Diversity is not the MiLB’s only effort at increasing merchandise sales. As director of merchandise for the IronPigs, Mike Luciano’s job is to create activities as innovative as his team’s name.
One instance of MiLB inventing something that MLB could never implement was in May 2018. While NBA megastar Lebron James was in free agency, Lehigh Valley launched a billboard advertisement shooting its shot at landing the former Cleveland Cavalier.
Including the goat was enjoyed not only by spectators, but also by MiLB. During the offseason, the IronPigs won a pair of “Golden Bobbleheads” during MiLB’s Promotional Seminar: “Best Digital Campaign or Activation” and “Best Overall Promotion” for #LVWantsLeBron.
Behind the #LVWantsLebron campaign, it all culminated in a LeBron-themed night on June 28, 2018. While James ultimately chose the Los Angeles Lakers as his team, fans were still entertained when the organization brought an actual goat to the game.
After its highly successful #LVWantsLeBron initiative, the team landed back on the Top 25 merchandise list after not making it in 2017. With his staff on track for a 25% increase in sales year-over-year, Luciano attributes their recent improvements to the creative freedom they possess – and how enjoyable the process can be.
“I think it’s really important that we try to reinvent ourselves every year,” said Luciano. “You don’t want to keep doing the same thing over and over. If you keep doing what you do, you’re going to keep getting the same results. But we don’t want the same results we want to do – even more so, we want to embrace the fun that is Minor League Baseball.”

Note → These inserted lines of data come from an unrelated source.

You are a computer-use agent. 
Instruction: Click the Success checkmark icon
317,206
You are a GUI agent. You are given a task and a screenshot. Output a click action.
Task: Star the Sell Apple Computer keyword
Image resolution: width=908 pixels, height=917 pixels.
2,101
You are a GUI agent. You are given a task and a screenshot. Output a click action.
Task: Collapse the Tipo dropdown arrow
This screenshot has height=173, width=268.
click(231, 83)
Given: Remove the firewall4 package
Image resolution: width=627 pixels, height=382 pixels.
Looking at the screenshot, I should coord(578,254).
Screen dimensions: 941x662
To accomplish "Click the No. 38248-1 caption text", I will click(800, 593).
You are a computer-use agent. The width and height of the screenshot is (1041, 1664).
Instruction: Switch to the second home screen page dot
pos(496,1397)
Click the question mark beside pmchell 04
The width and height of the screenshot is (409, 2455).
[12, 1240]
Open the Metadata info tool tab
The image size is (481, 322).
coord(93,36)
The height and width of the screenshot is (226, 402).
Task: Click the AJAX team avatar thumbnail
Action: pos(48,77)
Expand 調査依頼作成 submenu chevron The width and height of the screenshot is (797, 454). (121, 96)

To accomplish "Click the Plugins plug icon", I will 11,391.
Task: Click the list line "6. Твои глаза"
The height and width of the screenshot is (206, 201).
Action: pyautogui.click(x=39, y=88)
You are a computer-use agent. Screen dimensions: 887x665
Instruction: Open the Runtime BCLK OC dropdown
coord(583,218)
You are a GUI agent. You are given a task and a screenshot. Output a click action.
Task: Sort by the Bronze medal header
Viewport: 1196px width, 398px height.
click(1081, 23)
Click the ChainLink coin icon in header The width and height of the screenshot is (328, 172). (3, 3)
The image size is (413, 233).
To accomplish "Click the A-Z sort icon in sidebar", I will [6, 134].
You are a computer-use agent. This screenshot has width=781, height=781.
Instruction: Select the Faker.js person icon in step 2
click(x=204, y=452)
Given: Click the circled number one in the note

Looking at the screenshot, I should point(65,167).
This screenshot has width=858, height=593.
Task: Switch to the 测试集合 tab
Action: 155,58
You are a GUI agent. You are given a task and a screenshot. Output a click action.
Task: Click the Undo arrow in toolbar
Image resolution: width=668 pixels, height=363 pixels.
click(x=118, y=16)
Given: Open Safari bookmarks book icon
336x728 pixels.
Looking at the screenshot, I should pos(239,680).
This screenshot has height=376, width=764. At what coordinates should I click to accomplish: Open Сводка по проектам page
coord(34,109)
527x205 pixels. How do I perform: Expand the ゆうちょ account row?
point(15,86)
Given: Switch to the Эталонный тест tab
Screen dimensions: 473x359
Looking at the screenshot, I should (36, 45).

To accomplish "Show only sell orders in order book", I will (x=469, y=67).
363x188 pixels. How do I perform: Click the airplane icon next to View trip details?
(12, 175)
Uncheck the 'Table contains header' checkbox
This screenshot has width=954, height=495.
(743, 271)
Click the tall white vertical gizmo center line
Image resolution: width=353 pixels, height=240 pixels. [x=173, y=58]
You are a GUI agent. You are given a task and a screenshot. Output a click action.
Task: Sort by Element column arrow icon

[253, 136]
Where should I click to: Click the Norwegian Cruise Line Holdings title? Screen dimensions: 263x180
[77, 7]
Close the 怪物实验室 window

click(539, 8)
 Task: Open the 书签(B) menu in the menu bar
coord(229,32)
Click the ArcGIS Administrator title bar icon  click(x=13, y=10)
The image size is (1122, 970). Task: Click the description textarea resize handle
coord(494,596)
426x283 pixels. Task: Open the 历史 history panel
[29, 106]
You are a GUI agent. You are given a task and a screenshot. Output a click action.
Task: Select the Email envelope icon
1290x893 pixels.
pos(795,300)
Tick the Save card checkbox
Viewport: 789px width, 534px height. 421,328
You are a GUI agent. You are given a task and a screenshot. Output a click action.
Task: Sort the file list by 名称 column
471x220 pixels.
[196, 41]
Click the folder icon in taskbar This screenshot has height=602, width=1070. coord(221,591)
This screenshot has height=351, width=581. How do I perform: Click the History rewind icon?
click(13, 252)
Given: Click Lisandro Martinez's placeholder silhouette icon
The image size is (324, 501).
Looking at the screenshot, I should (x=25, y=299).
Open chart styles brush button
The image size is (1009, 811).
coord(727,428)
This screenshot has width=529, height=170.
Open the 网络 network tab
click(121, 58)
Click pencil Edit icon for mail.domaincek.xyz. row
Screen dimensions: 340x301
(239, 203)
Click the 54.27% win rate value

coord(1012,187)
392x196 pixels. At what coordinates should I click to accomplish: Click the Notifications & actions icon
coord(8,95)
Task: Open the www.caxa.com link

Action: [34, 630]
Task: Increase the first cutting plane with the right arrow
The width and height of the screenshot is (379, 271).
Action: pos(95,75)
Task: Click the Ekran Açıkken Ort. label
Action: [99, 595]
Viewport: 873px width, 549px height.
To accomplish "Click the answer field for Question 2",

Another team which has achieved success through unconventional taste is the Columbia Fireflies. Based in Columbia, South Carolina, team merchandise manager Alex Watson noticed an emerging trend of pastel colors and monochromatic designs.
Given Columbia’s temperate climate, Watson and her staff began making lighter clothing such as tank tops, tee-shirts, and shorts to sell to visitors. According to Watson, these items, designed by vendors ranging from New Era – an official MiLB licensor – to Bimm Ridder, have been selling very well for the Fireflies.
When thinking of new merchandise ideas, Watson also never lets the team name go unnoticed. With the Fireflies name originating from an article by Columbia-based newspaper The State, portions of the team uniform glows in the dark.
“What we’re constantly working on is trying to have new ideas and new things here in the store,” said Watson.” [We make] sure we’re on top of trends and keeping up with what people are buying and really taking a look at our numbers post-season to keep up for next season.”
Watson added, “That’s just that the basis of our job as merchandise managers -to keep selling as much as we can. We try to keep more and more neon stuff and more stuff that glows in the dark every year and people really seem to like that. That’s what we hope to keep doing -to stay on the [MiLB merchandise sales list] as long as we can.”
With the AAA National Championship game on Sep. 17 marking the end of the 2019 MiLB season, teams are making a last-minute push to finish with high sales figures. Making money is important but, according to Luciano, nothing matters more than the fan experience.
“Most times people will leave the game” said Luciano. “They don’t even know what the score is, but they know they had a really great time, they had some great food, ticket prices are great. They just had a great time overall, [and] that’s really what we try to focus on.”